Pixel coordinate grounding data
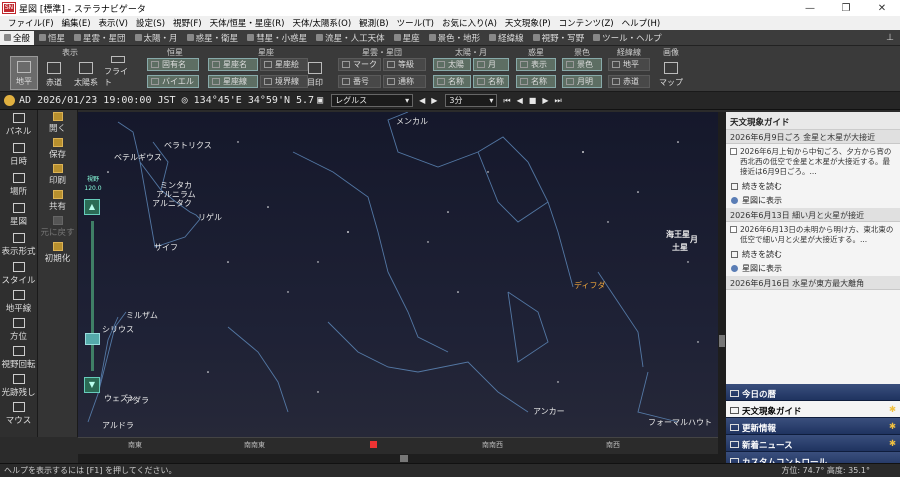 The height and width of the screenshot is (477, 900). What do you see at coordinates (813, 215) in the screenshot?
I see `event-heading: 2026年6月13日 細い月と火星が接近` at bounding box center [813, 215].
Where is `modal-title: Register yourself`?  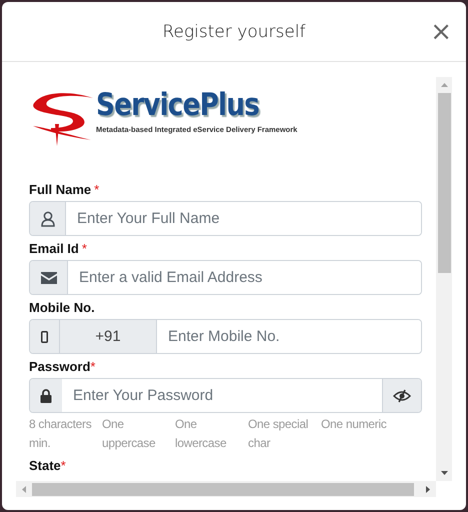
modal-title: Register yourself is located at coordinates (234, 32).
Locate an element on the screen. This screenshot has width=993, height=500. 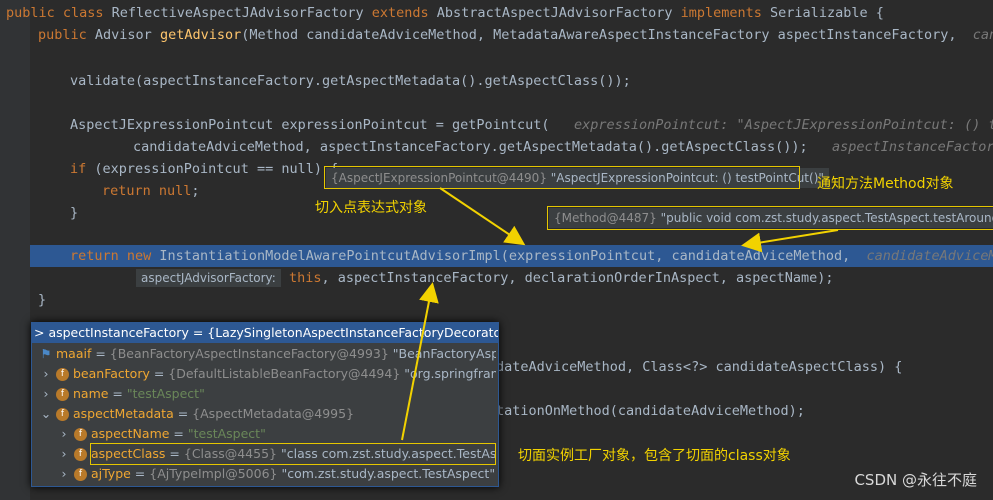
interface: Serializable { is located at coordinates (827, 13).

Problem description: Rewrite all of the rows above so that "Where is" becomes "Find" and everything else stays the same. Omit the pictures from your answer.

Completed task:
 The height and width of the screenshot is (477, 900). What do you see at coordinates (813, 215) in the screenshot?
I see `event-heading: 2026年6月13日 細い月と火星が接近` at bounding box center [813, 215].
Find `modal-title: Register yourself`?  
modal-title: Register yourself is located at coordinates (234, 32).
Locate an element on the screen. This screenshot has width=993, height=500. 
interface: Serializable { is located at coordinates (827, 13).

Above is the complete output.